It’s time for some change.
I’ve finally figured out that if I want to have self-worth then *I* have to do something about it. I can’t wait around for someone to see through all my crap and then to validate me. I need to validate myself. I need to drop all the habits I have of putting myself down. I need to make myself someone I like.
This is the season of my life where I work on me. Not my faith. Not my relationships. Not worrying about whether or not the things I’m doing are being frowned on by others. This is all about me.
And I don’t feel selfish at all for saying that.
I started this weekend. I’m really working on having a positive attitude. On being authentic and saying what I think, no matter how it comes across or what someone else thinks about it. And of course, the obligatory working out.

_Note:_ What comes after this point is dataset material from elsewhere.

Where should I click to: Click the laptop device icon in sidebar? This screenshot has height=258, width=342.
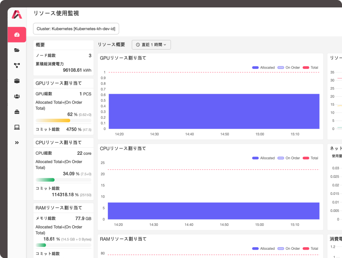17,127
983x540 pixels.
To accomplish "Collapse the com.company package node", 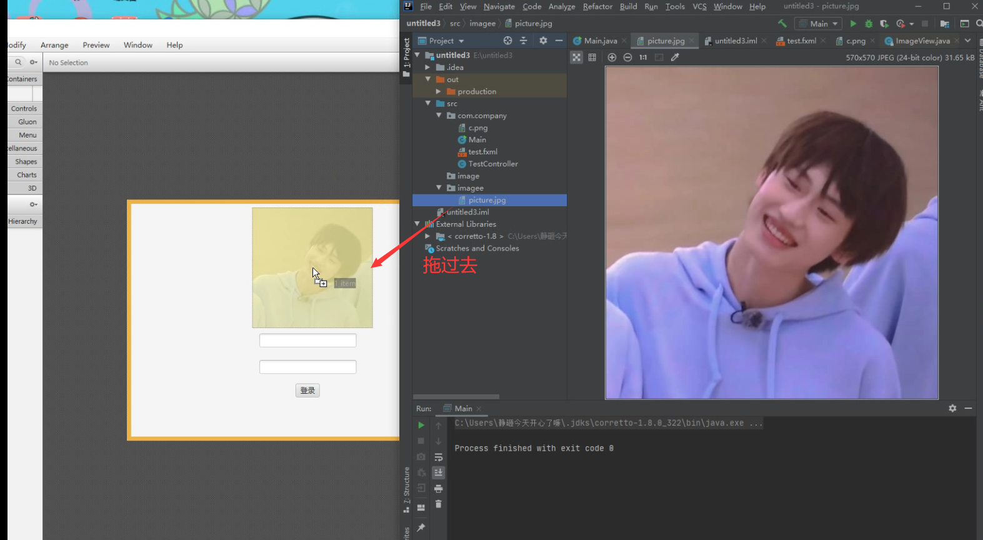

My roommates and I decided about two weeks ago that we would make a chart, and for every 30 minutes of physical activity we do we get a sticker. Once we have 38 stickers, we’ll treat ourselves to Cold Stone. None of us have really been that into it. I had gotten 2, one roommate had 3, and the other had 4. In two weeks.
Stellar, right?
Well I just got my 3rd sticker (which is awesome because I tried working out the day we started and could only do 10 minutes before I wanted to literally kill myself, so I didn’t get a sticker for that activity). And I worked it out with my downstairs roommate so that I can work out in the mornings before work (because, let’s face it, I just *won’t* do it when I get home from work).
And even if I don’t drop a million pounds, at least I’m working towards physical wellbeing. And mental wellbeing *is* tied to physical wellbeing. And I need both. So this is where it begins. I’m working on me, because there’s a stronger woman in me than anyone sees.